Его взметнувшаяся рапира прыгнула к шее Мефа. Буслаев не отбил бы удара, если бы все это время не смотрел в глаза Варсусу. Дернувшись в сторону, Мефодий спатой хлестнул по клинку рапиры.
Варсус застыл. На свою руку, предательски атаковавшую Мефа, он посмотрел теперь почти с ужасом, как на опасную змею. Этот короткий, но очень искренний взгляд спас Варсусу жизнь. Решив, что не убьет его, Мефодий, не разрывая дистанции, отшагнул по кругу, занес меч за спину, дождался, пока Варсус, страхуясь от удара, вскинет рапиру. Едва он это сделал, Мефодий, не медля, резко провернулся, и лезвие спаты, которое должно было атаковать справа и в голову, плашмя поразило Варсуса в левый бок. Пастушок согнулся.
— Недостаточно быстро. Тебе не нужно было подпускать меня. — сказал Буслаев.
Варсус, зарычав, прыгнул на него, перехватив клинок своей рапиры левой рукой, чтобы ударить ею Мефа снизу, как кинжалом. Мефодий легко ушел и, дождавшись пока бронзовые крылья пастушка по инерции взлетят на шнурке, перехлестнув клинок рапиры, резанул сверху вниз вдоль чужого клинка.

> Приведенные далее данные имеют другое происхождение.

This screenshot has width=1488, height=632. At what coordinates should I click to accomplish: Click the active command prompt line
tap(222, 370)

Шнурок был перерублен. Крылья упали. Не думая о Мефодии, который легко мог заколоть его, Варсус кинулся грудью на землю, схватил крылья и зажал их в ладони. Потом торопливо стал нанизывать на перерубленный шнурок. Он нанизывал их, завязывал, но крылья таинственным образом соскальзывали, оставляя на шнурке только узлы.

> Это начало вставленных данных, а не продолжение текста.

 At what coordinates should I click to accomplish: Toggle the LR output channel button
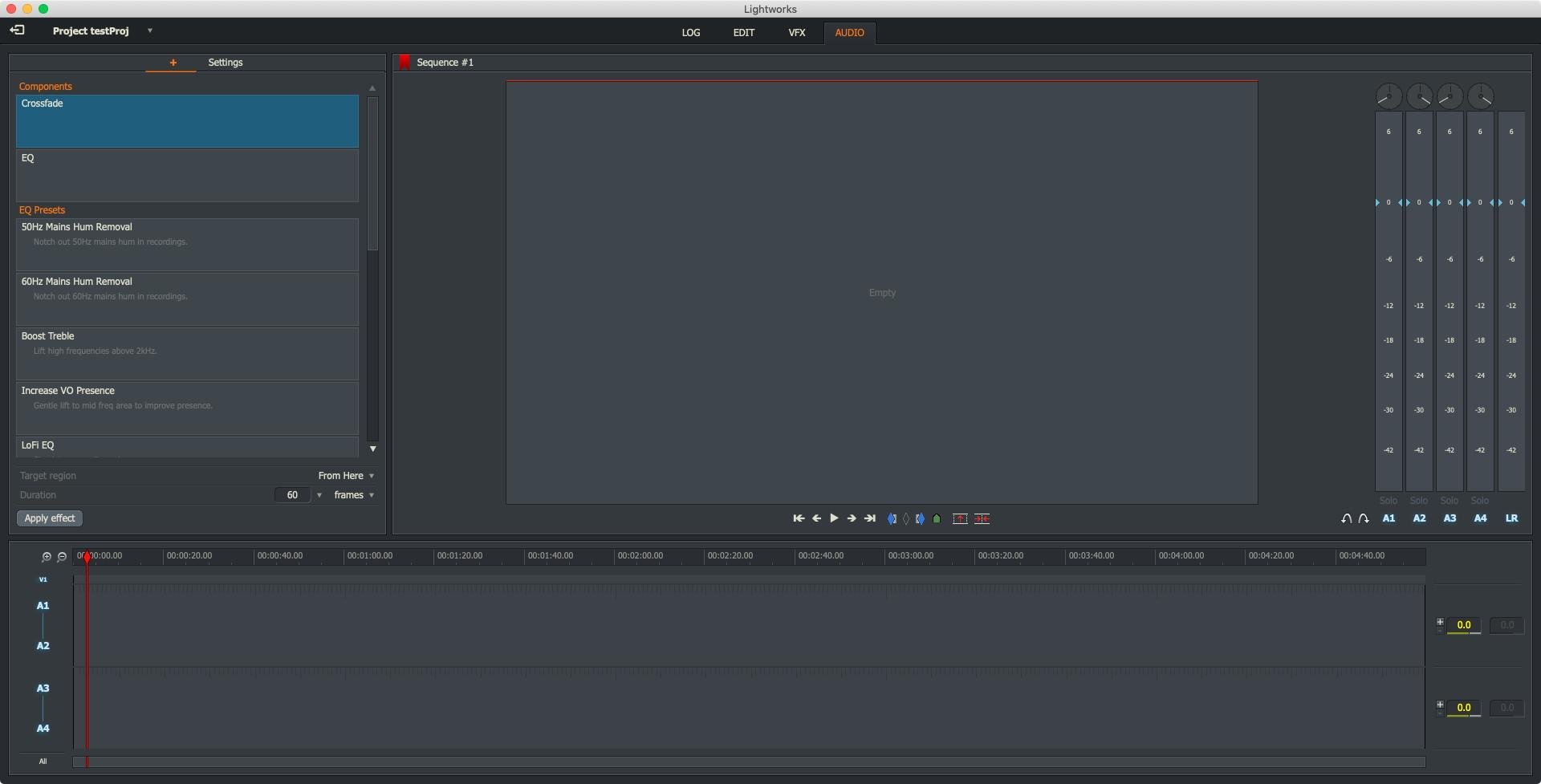click(x=1511, y=518)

— Довольно? — спросил Мефодий.
Варсус, вздрогнув, вскинул голову. Сосулька дарха бесновалась на его шее и безжалостно жалила пастушка в пальцы, которыми он держал крылья.
— Прости… Сам не знаю, что на меня нашло. Я разозлился. Ты не должен был меня… поучать. А сейчас мне… очень больно. Дарх… умеет… наказывать, — тяжело дыша, выговорил он.
— Представь, знаю, — сказал Буслаев.
Варсус, что-то буркнув, опять занялся шнурком. Мефодий, благоразумно не приближаясь, потому что от пастушка можно было ожидать чего угодно, наблюдал. Не жалея своих исколотых сосулькой пальцев, Варсус продевал шнурок сквозь ушко крыльев, но почему-то, когда шнурок затягивался, крылья всякий раз оказывались снаружи. Шнурок был уже весь в узлах. Раз за разом Варсус упрямо перерезал его рапирой и опять начинал вешать крылья, не желая признавать того, что для Мефодия было уже очевидностью.
Внезапно Варсус вскинул голову. Сделал он это так резко, что Мефодий отступил на полшага, не исключая нового нападения.